Garman made some progress during his first two years, disposing of the remaining haulage and storage business – the equivalent of about £150m (€220m/$280m) of TDG’s total turnover of £400m. ‘I kept a business with a turnover of about £250m and replaced the lost assets with a contract logistics business, growing total turnover to £500m.’
Unfortunately for Garman and his team, world events then took precedence. ‘After September 11 2001, the market slowed right down to very low single figures,’ says Garman. ‘The 1990s had seen growth in west European logistics outsourcing of about 10%/year, which was very attractive to me, coming from the food industry.’
Since there were fewer contracts to bid for, they were more fiercely contested and for shorter periods. Potential clients took longer to decide, and margins went from an average 5% when Garman joined TDG to 3% today. For Garman it felt like déja vu. ‘Market conditions became more familiar to me because I’d been there before,’ he smiles ruefully.
The period between 2002–04 was a difficult time for Garman, who had to batten down the company hatches and suspend growth plans. Instead, he concentrated on driving cash flow, finished his rationalisation programme and created a strong balance sheet.
But the picture brightened in 2005 as the market’s appetite for projects started to look healthier, and clients began to look at ways to unlock value in their supply chain.
Garman’s tenacity was once more in evidence as he embarked on an ambitious growth programme, forging ahead with his supply-chain management proposition, and winning ‘flagship’ deals with Corus and Johnson Diversey, in 2005 and 2006 respectively.
In March, TDG bought Belgian logistics firm Mond & Cie for £17.9m. ‘Mond has given us an infrastructure and major platform on the continent to go with our continental contracts,’ Garman says.
The Mond deal is the first in a series of planned acquisitions to expand TDG’s geographical footprint in western Europe. The company has prioritised the fast-growing packed and speciality chemicals sector and is looking for further capability in either the Benelux region or in Iberia. TDG has just opened a new warehouse in Barcelona, Spain, and Garman says that several customers are interested in working with TDG there.
European chemicals now accounts for a quarter of TDG’s overall business. Garman has expanded turnover from £80m a few years ago to more than £123m in 2005. ‘We have a good track record in chemicals,’ says Garman. ‘Over the past five years we have raised sales by a compound 7%/year and earnings by 12%/year.’
TDG is split into five divisions over six countries and has more than 100 sites. It is no surprise then that Garman spends only a day and a half every week in his central London office. He travels extensively around the UK, as well as to Ireland, Belgium and the Netherlands, meeting potential and existing customers. He also makes occasional trips to the US and to Asia.

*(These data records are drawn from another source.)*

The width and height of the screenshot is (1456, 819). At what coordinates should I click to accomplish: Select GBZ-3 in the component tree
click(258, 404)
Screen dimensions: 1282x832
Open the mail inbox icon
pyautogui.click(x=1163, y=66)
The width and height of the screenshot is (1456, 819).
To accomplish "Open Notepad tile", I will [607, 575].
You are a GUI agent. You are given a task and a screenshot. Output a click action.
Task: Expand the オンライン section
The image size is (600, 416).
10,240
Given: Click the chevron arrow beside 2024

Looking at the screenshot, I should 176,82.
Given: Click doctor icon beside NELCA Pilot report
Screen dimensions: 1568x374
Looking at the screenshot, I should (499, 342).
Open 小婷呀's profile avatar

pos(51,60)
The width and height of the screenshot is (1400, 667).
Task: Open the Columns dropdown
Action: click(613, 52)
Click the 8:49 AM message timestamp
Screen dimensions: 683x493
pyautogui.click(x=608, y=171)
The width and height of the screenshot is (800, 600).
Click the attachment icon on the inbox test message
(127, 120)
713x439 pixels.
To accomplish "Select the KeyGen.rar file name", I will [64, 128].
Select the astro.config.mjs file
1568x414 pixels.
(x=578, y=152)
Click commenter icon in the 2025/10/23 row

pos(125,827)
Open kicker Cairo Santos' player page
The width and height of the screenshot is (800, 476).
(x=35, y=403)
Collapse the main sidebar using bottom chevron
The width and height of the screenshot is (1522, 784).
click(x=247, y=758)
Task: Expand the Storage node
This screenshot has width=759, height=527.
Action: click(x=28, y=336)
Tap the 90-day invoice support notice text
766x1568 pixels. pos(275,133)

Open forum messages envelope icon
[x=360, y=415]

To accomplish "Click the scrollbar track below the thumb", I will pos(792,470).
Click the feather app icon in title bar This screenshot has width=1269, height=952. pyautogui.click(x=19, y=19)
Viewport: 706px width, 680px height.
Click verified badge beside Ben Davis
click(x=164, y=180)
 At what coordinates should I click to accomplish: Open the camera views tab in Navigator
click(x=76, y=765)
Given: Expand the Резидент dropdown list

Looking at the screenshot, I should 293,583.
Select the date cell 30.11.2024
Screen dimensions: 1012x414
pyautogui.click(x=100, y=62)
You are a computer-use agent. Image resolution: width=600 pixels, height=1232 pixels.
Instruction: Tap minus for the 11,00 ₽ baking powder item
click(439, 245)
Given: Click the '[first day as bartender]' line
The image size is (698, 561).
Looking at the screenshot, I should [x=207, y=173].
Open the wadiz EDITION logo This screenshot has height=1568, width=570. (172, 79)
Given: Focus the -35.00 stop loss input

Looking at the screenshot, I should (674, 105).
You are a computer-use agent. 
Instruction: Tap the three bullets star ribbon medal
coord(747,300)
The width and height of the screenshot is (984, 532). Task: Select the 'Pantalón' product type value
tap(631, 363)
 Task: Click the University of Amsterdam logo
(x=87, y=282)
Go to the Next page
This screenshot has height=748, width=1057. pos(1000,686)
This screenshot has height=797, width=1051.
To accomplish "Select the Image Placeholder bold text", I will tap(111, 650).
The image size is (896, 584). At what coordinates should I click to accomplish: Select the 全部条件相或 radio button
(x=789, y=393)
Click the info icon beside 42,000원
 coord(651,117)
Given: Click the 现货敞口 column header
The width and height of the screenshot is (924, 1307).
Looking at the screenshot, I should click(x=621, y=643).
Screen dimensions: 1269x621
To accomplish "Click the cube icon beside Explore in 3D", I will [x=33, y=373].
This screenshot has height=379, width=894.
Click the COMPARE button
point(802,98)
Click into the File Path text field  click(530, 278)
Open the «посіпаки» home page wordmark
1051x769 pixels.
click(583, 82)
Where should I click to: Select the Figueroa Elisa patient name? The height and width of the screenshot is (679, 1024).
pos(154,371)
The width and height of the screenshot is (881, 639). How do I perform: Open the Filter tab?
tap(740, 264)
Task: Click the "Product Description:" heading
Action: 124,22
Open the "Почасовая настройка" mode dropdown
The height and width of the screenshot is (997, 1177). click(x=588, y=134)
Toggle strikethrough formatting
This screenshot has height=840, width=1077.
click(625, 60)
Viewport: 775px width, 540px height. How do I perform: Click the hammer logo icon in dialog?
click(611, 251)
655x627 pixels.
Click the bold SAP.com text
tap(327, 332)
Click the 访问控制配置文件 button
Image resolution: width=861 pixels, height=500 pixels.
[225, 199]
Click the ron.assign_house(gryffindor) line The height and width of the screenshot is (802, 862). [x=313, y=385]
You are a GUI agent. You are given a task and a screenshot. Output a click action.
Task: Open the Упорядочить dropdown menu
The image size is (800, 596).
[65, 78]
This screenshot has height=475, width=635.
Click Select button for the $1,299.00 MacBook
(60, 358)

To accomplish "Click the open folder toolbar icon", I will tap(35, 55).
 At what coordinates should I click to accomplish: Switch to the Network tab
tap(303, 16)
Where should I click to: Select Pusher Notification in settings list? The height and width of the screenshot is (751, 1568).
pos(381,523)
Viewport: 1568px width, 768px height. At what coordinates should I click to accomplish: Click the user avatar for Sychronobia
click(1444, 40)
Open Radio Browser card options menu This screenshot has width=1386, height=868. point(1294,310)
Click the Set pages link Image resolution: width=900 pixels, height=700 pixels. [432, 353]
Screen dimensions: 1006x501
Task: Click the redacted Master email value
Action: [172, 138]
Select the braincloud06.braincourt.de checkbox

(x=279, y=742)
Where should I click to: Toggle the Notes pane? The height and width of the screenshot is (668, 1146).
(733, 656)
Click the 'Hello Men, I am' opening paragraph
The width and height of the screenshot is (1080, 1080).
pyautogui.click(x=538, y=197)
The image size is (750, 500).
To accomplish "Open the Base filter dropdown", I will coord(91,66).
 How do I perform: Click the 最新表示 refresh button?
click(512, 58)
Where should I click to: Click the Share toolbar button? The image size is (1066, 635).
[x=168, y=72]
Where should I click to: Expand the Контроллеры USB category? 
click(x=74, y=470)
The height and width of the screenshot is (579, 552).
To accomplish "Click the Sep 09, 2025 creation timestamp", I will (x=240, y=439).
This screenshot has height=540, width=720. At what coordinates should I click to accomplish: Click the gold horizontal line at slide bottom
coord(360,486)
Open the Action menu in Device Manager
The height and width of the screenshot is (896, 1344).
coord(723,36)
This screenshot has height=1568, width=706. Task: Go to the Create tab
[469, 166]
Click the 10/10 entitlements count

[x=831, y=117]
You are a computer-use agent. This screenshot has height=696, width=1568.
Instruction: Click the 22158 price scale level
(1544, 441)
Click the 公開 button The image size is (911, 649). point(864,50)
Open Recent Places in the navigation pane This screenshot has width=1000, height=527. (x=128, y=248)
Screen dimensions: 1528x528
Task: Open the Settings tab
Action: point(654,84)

Garman says that his priority over the next three years is to move the business forward ‘more measurably’ through a combination of contract logistics, supply chain management and bolt-on acquisitions.
With more than £10m in net cash and £130m in net assets, TDG is well placed for more deals. ‘Operationally, we are a well-run business with a strong cash flow and a balance sheet that many people would envy,’ he says.
Garman says that the European logistics industry is being challenged on several fronts. Margins continue to be under pressure from high costs, customers are increasingly demanding more capability but are reluctant to pay for it, and there is an ongoing trend towards consolidation and internationalisation.
‘You are expected to be, at the very least, a regional player now,’ says Garman. He believes that although the pressure remains, consolidation does not provide all the answers.
‘Increasing your scale can strengthen your business model but this is also an industry where customers require responsiveness and agility, which the smaller, more flexible companies can provide.’
It is this agility and flexibility that Garman believes differentiates TDG from its competitors. ‘We can enter into tailor-made agreements and, because we are not so big, our major customers feel that TDG’s senior management is always accessible. We seek to make that flexibility and responsiveness a point of difference for us.’¦
Which three words best describe you?
Positive, developmental and direct.
What is your biggest job challenge?
To grow the company after a period of deliberate consolidation. My remaining challenge is to move the company forward in the areas of contract logistics, supply-chain management and value-added acquisitions.
What are your interests outside work?
I like sport and play tennis, which I’m good at, and golf, which I’m not. Now my children are grown up I can take more time and travel further afield for holidays. I also like going to the cinema and theatre.
If you weren’t working for TDG, what would you be doing?
I was interested in teaching, but it does not pay very well and tends to be undervalued by society these days. As a youngster, I would have liked to be a professional footballer, as I have always played and enjoyed competitive sport. But you need either to be big or like lightning over 100 yards: I am small in stature and a long-distance runner!
What is the best advice you have ever received?
Don’t take yourself too seriously and beware of slipping into arrogance, which is easy to do when you get into senior management. Also, try and retain a sense of humour – it makes the business day much more enjoyable.
For the latest chemical news, data and analysis that directly impacts your business sign up for a free trial to ICIS news - the breaking online news service for the global chemical industry.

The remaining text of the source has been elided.